Luna nueva
De pequeña quería ser farmacéutica, envolver los medicamentos con aquellos gestos rápidos, sin apenas mirar, y saber de todos los males. Hasta que cayó en mis manos un libro del Círculo de Lectores: Tiempo de nacer, tiempo de morir, del Dr. Christiaan Barnard, un dramón que narraba una pasión amorosa y al tiempo una historia médica. Barnard, autor del primer trasplante de corazón, era bronceado, lántropo y escribía libros. Yo quería ser él, en mujer. Hasta que tropecé con las matemáticas y me convertí en estudiante de letras. Es curioso, porque nunca fantaseé con ser plumilla como los de Luna Nueva, en la que los reporteros de sucesos trataban a su única colega femenina, la deliciosa Rosalind Russell, entre la condescendencia y la burla. No quise ser periodista, me hice. Estudiaba Filología, y empecé a trabajar en un periódico. Se hacía casi a mano; aún existían las linotipias, que mis amigas confundían con las lipotimias. Y sin épica, como si el destino me saliera al paso con una máquina de escribir, el periodismo se instaló en mi vida y en mi estómago como una helicobacter pylori, hasta convertirse en un marido vigoroso.

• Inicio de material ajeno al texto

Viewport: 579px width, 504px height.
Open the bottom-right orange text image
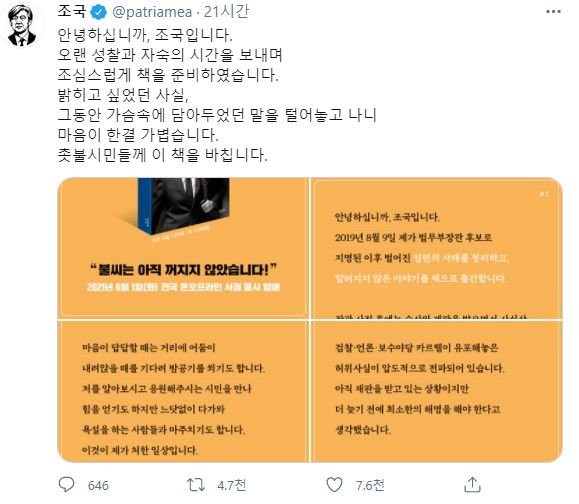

En las primeras redacciones que pisé siempre había mujeres, excelentes profesionales que nunca pasaron de jefa de sección. Estaba de moda repetir aquello de “hay que feminizar la prensa”, pero la cuota de informaciones protagonizadas por ellas era ínfima, y solo cabía en las páginas de sucesos o de espectáculos. Me considero afortunada: he asistido a una transición de los medios, no solo la digital. Por entonces, la violencia de género era tratada como “crimen pasional”, cosas del querer, del amor y los celos. La representación de lo femenino, y ahí están las hemerotecas, resultaba marginal y ociosa, ridícula y estereotipada. Y también he presenciado una congelación del liderazgo femenino. ¿Por qué las mujeres no son directoras de periódico? En este número recordamos la historia de Katharine Graham, a propósito del estreno de Los archivos del Pentágono, y como a afirma Montserrat Domínguez, directora del Huffington Post: “Ser mujer y aceptar un puesto directivo en entornos tan masculinizados es sólo para valientes. Entiendo que muchas mujeres lo rechacen porque, además de asumir las responsabilidades del cargo, hay que contar con el plus de desdén, machismo y condescendencia”.
Existe una cultura paternalista, cargada de superioridad, además del café, copa y puro, que sigue dominando los medios. Hace poco, Gloria Lomana, que fue una de las primeras directoras de informativos en televisión, contaba que en su despacho no se permitía tener las fotos de sus hijos. No podía ceder en ningún detalle que la debilitara acordonada por un tronío varonil. Las Katharine Graham, Barbara Walters, Oriana Fallaci, Joan Didion, Jill Abramson, Carmen de Burgos, Rosa Montero, Victoria Prego o Soledad Gallego-Díaz han ocupado la primera la de la prensa. Algunas renunciaron a la tarea de dirigir. Otras salieron corriendo. Pero sin su versión del mundo, sin su compromiso con la verdad, el periodismo que se hace hoy sería muchísimo peor.